TASK BRIEF: Begin at the line containing "The width and" and give again every line to the end of the records, exactly, without the pictures.

Data records:
#####
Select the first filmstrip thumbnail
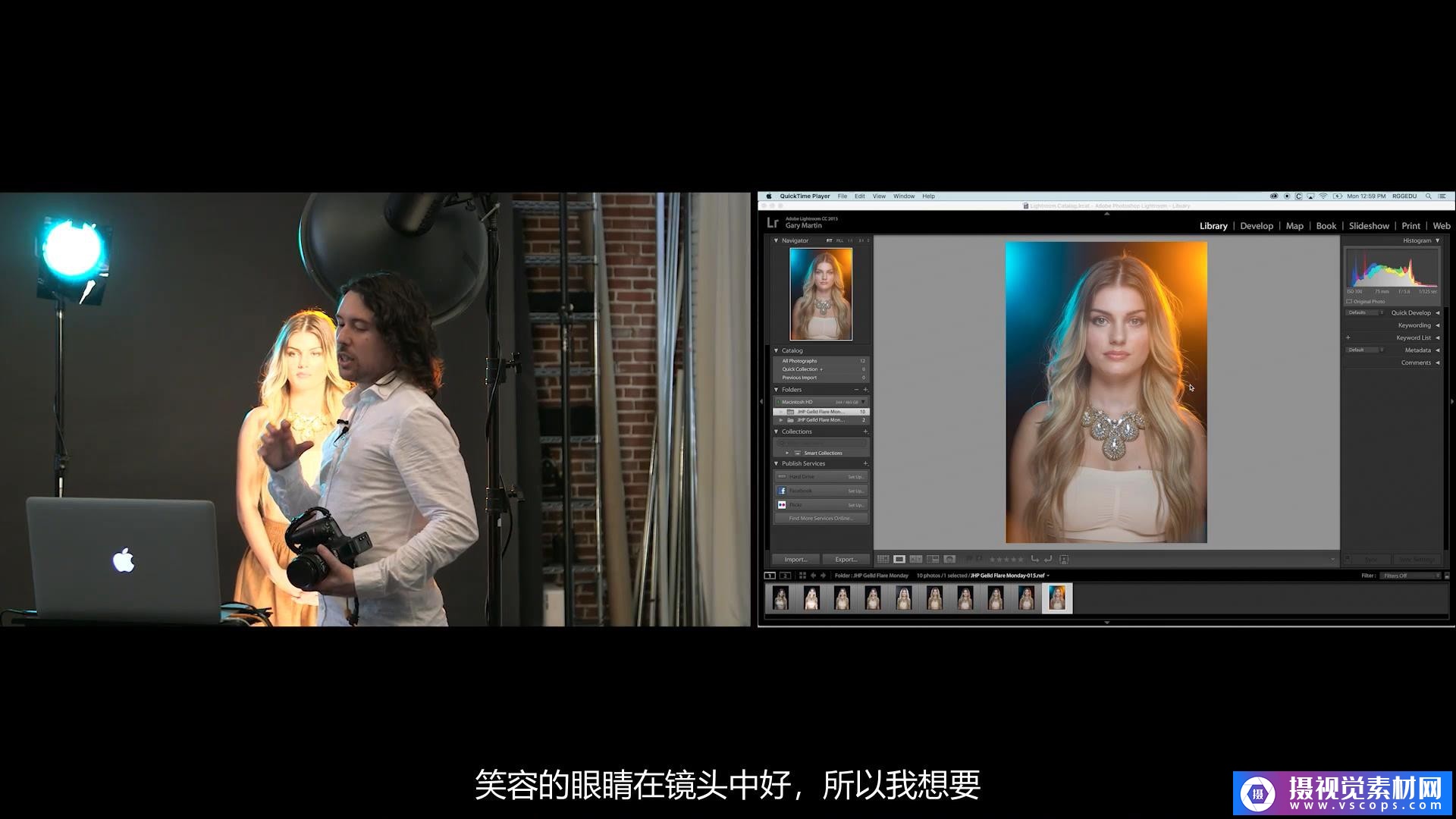[780, 598]
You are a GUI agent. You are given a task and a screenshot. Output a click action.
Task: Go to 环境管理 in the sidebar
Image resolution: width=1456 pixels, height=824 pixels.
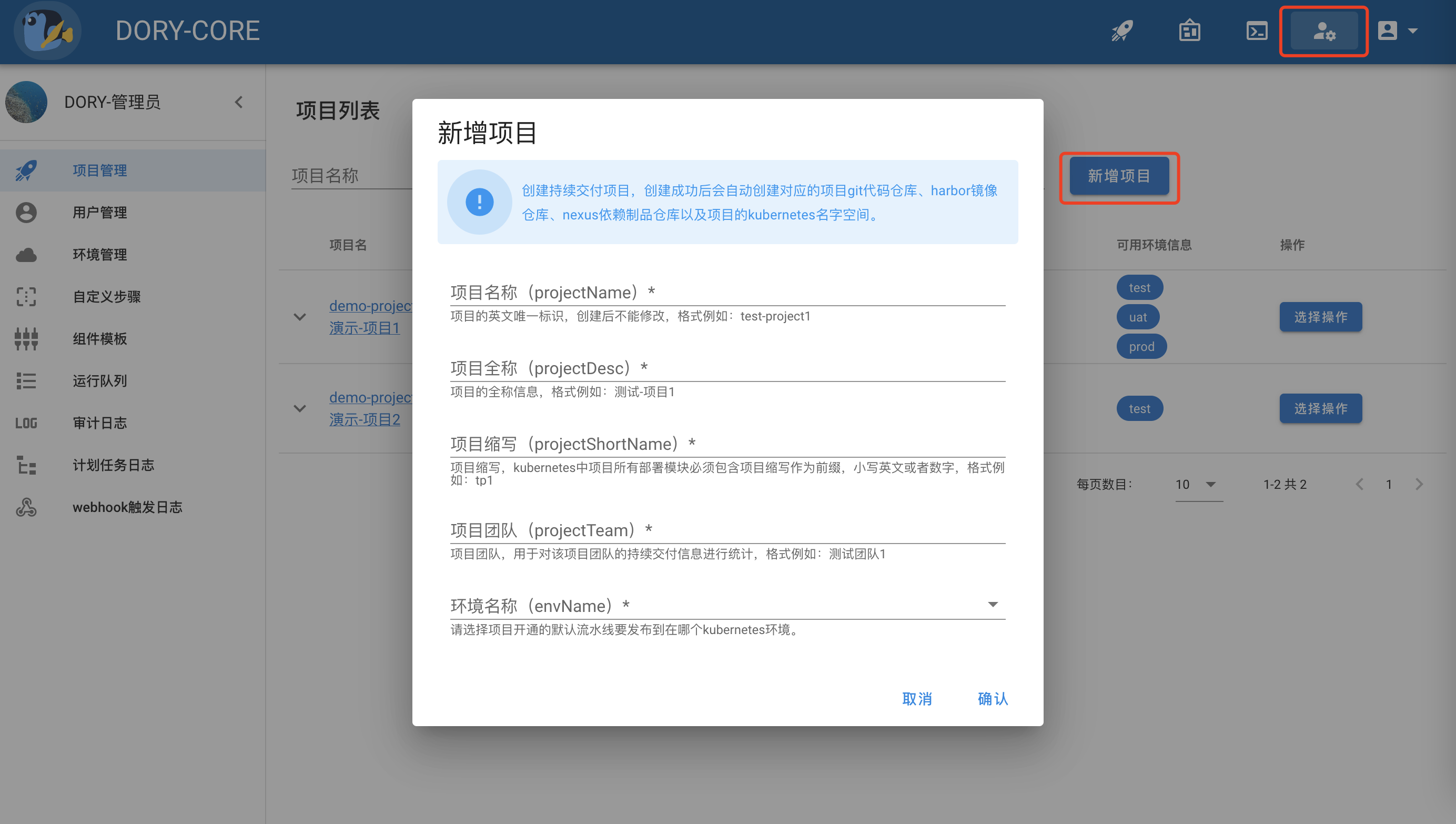click(x=99, y=255)
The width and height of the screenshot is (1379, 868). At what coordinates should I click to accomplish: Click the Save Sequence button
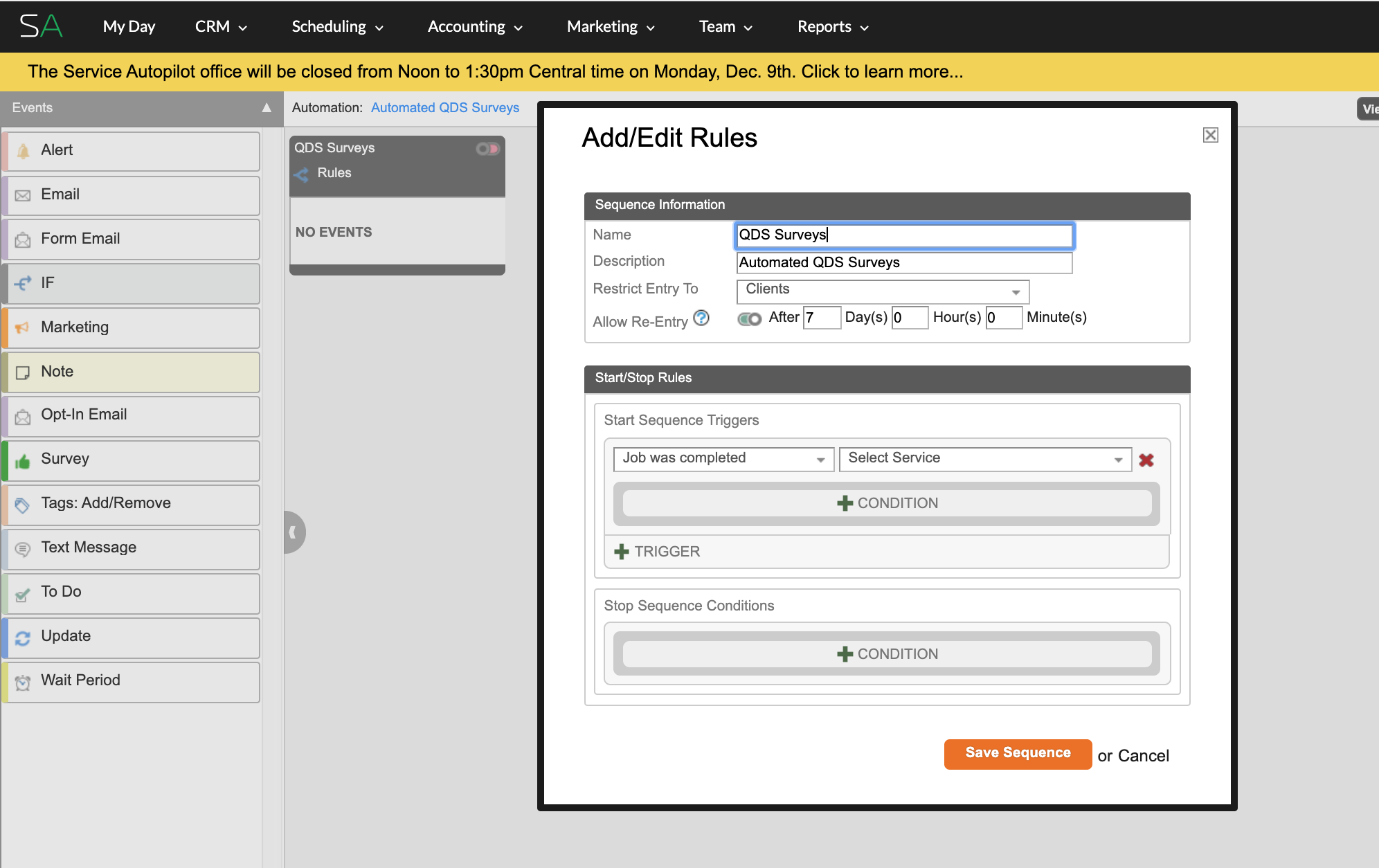tap(1017, 753)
#####
THE ANSWER:
The width and height of the screenshot is (1379, 868). At what coordinates should I click to accomplish: Click the Save Sequence button
tap(1017, 753)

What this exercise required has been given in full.